The burqa creates a one-way window through which some members of society are recognisable, while others remain invisible. This is a rather confronting prospect with which to be faced, especially when you are the one who cannot see the person staring back at you. It is not a manifestation of so-called ‘Islamophobia’. It is a basic principle of social cohesion that has developed since time immemorial and is especially important in advanced, mobile-age economies such as ours that place a very high premium on successful communication and interpersonal relations. According to Jean-Francois Cope of The New York Times, the burqa prevents women from engaging in socially meaningful lives, thus undermining employability and the ability to climb the socio-economic ladder.

No doubt, the burqa has a range of meanings for the women who wear it, and speaking from a predominantly Western perspective, it is difficult to appreciate these fully.
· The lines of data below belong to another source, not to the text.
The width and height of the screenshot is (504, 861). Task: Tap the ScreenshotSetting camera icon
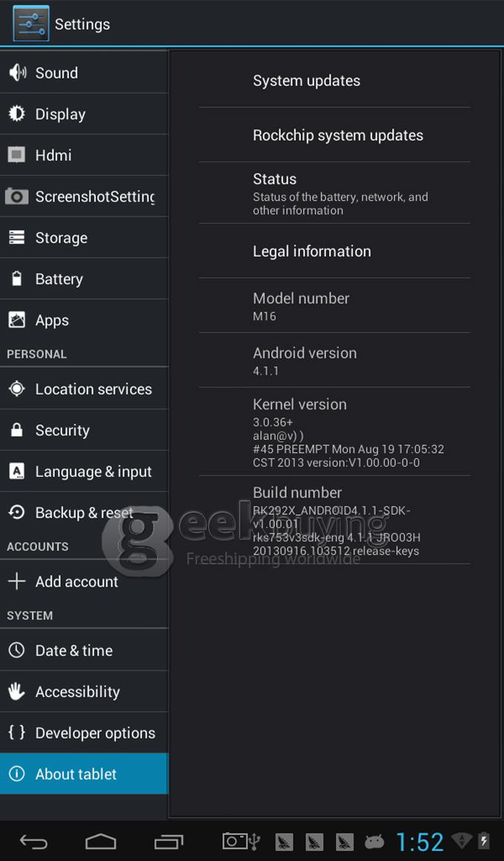16,196
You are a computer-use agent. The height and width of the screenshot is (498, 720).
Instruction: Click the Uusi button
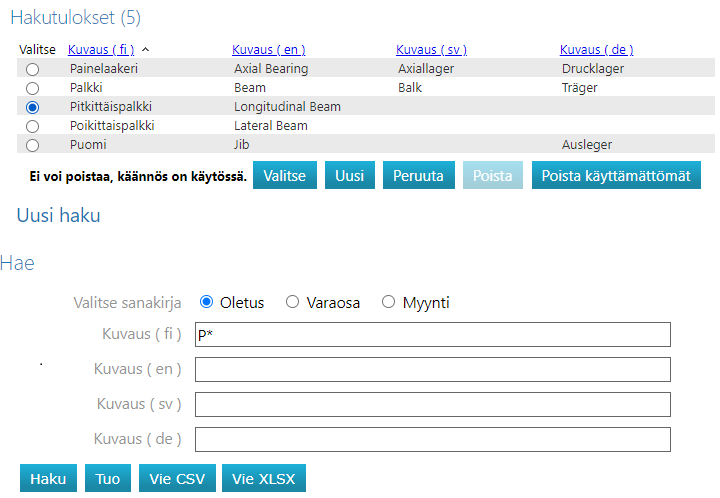pos(349,175)
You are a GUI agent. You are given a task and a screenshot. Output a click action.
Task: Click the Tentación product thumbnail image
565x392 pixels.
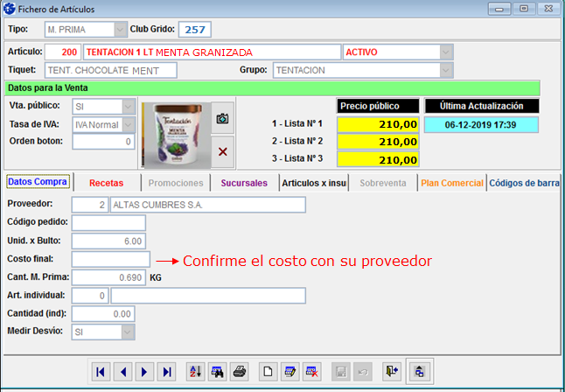pos(174,134)
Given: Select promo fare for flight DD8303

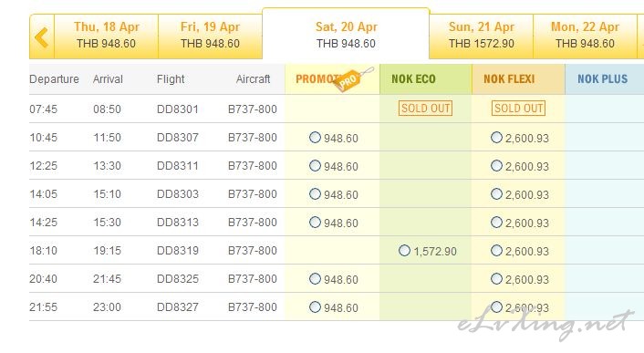Looking at the screenshot, I should (315, 193).
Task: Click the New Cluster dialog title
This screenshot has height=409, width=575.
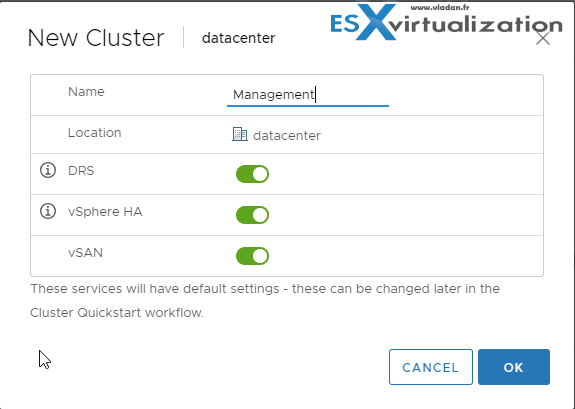Action: (x=96, y=38)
However, the burqa’s origins lie not in the Qur’an, but rather in an extremely conservative interpretation of Islam known as Salafism. This interpretation is commonly associated with countries such as Afghanistan and Saudi Arabia, where the burqa is mandated by Sharia law, which also forbids women from driving, leaving the home without supervision or engaging in various socio-economic interactions, including minor medical procedures, without the consent of a male ‘guardian’.

It is difficult – perhaps even naive – to separate “choice” from the fundamentalist and inherently gender-biased religio-cultural context in which it is made, especially since the burqa is usually worn by immigrants from these Gulf regions. This is a particularly jarring concept, given that it sits contrary to the ideals of universal human rights, gender equality and individuality.
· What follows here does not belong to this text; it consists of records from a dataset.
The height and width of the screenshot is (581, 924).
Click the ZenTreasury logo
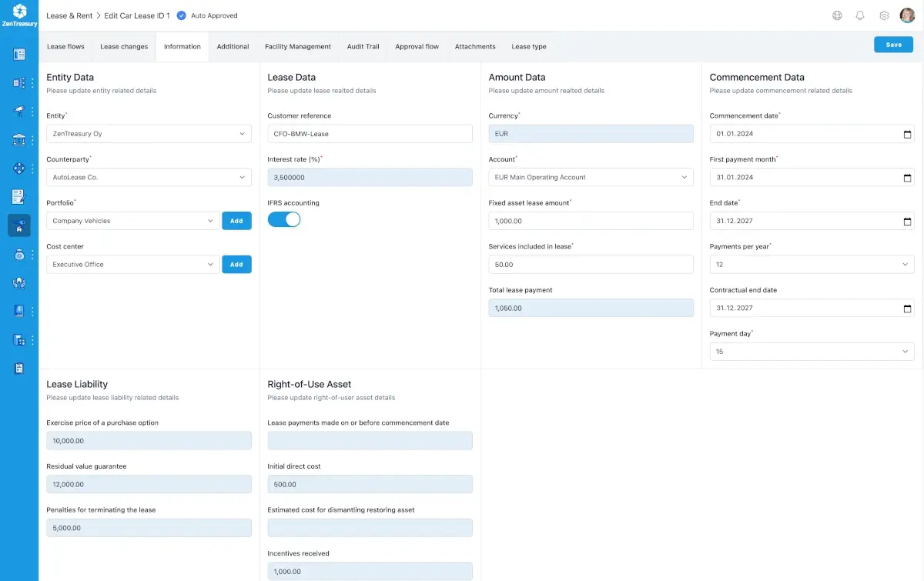tap(19, 15)
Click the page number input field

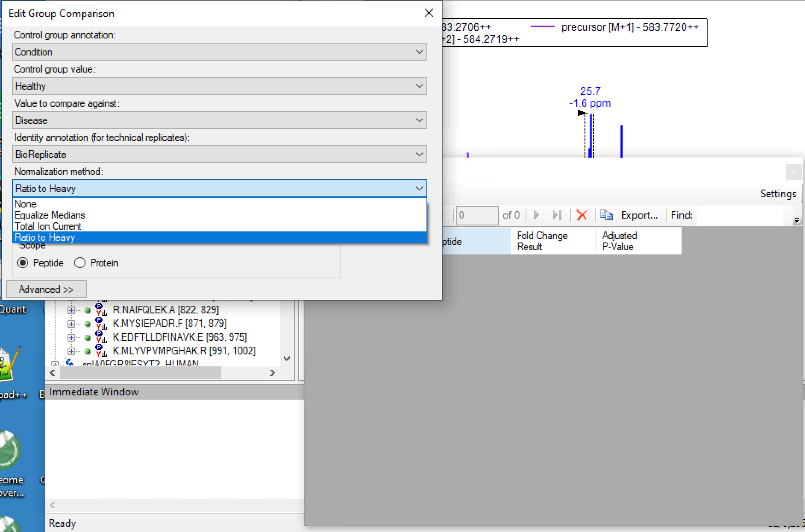(x=477, y=215)
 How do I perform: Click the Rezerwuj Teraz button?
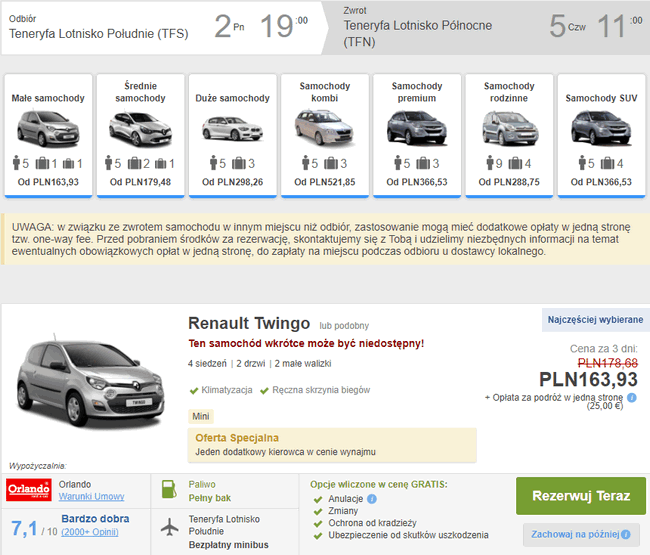[x=581, y=496]

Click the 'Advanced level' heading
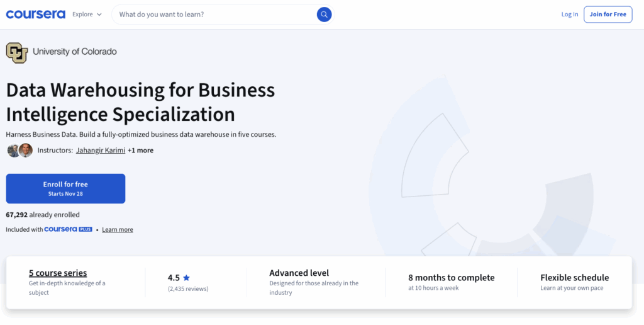pos(299,273)
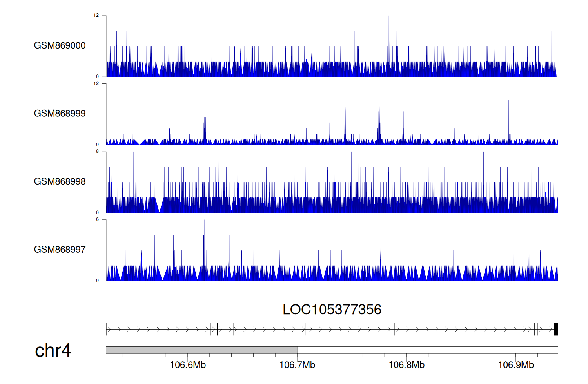This screenshot has width=588, height=384.
Task: Click the y-axis maximum 8 on GSM868998
Action: [98, 152]
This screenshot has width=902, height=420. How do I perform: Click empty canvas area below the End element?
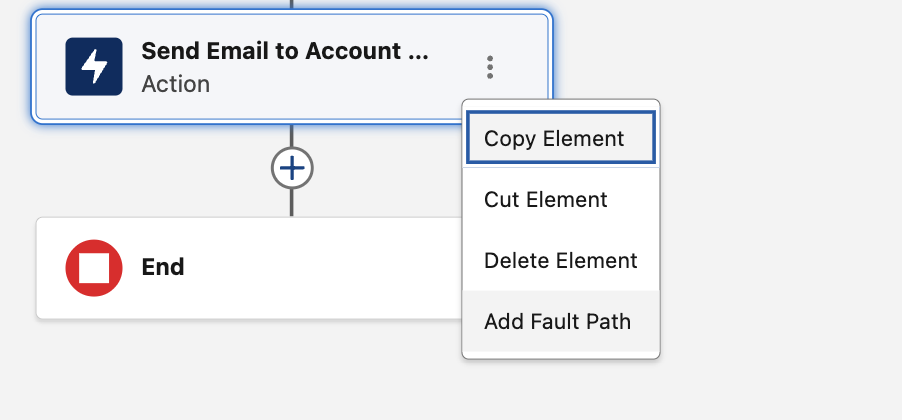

In the alternative, if their “choice” turns out to be the result of fully autonomous, informed decision-making, the legislature may have no basis for imposing its whim on a woman’s fashion sense. But what if the women inside genuinely need help? Or a platform for liberation? Instead, political correctness is tying the tongues of those who would normally be at the fore to campaign for women’s rights. Unfortunately, evidence points to coercion as being at least one factor that influences women in wearing burqas.

A piece of cloth is just that; but various moral and security dilemmas arise when that cloth is used to entrench social invisibility. Ultimately, the burqa is a visible statement of separateness that entrenches differences and creates distance between its wearer and society. To borrow the words of the South Australian Senator Cory Bernardi, “it’s symbolic barrier is far greater than the measure of cloth it is created from”.